Поэтому вот приближение какое-то, или приобщение, или обращение к святости, это утешает родственников, когда они понимают, что есть возможность общения даже с умершим человеком, связь не прерывается, любовь продолжается. Она в иных формах, и ты можешь еще заслужить прощение своего близкого, которому ты не уделил столько внимания, но конструктивно использовал свет и потом пошел делать добрые дела. Ты стараешься загладить свою вину, и смерть наступает как великий учитель, учитель жизни. И в этом никак не усомнишься, когда смотришь на трансформацию превращения тех родственников, которые потеряли близкого человека. Это может быть действительно смертью, психологической смертью – умер близкий человек, и жена его или муж уже тоже вместе с ним умерли. Они ходят на работу, они выполняют какие-то действия, но это все автоматически, они уже убиты. Есть наоборот, которых возродила эта смерть, она приобщила их к каким-то высоким понятиям, к святости, истине какой-то. И люди пытаются что-то сделать для других людей. В них открылось живое какое-то чувство к жизни. И поэтому, когда мы привыкли по стереотипу считать, что страдание это всегда плохо, это неправда, именно страдание иногда раскрывает человека с самых лучших сторон. И опыт страдания ничем не заменишь. Мы всегда знаем, что важен не умный человек, а человек сочувствующий, который может сопереживать с тобой. Вот это его ценность, необходимая. Поэтому когда человек что-то пережил, он гораздо глубже того человека, который проехал по жизни с одним великим удовольствием или понятием счастья.

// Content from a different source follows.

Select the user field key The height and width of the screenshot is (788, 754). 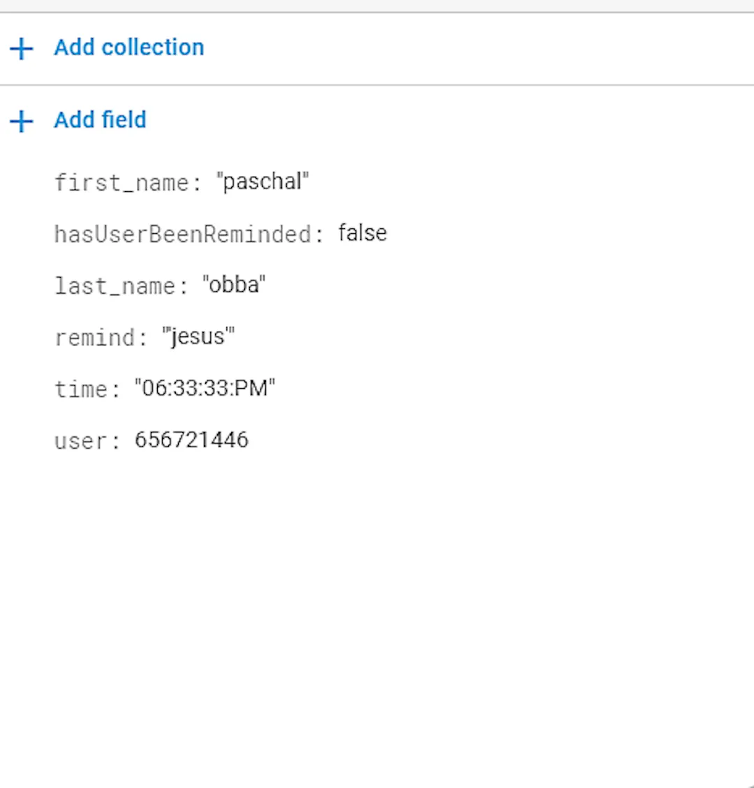click(x=81, y=441)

Прот. Александр Степанов: Ну, что же, я думаю, в заключение мы должны вспомнить слова апостола Павла, который свидетельствовал о себе, что “Жизнь для меня Христос, а смерть для меня приобретение”. Я бы может, перефразировал эти слова таким образом: “Если жизнь для меня – Христос, то смерть для меня – приобретение”. То есть, если мы живем жизнью духовной, то смерть оказывается небессмысленной.
Спасибо большой, Андрей Владимирович, я думаю, что мы еще встретимся и сможем продолжить нашу беседу.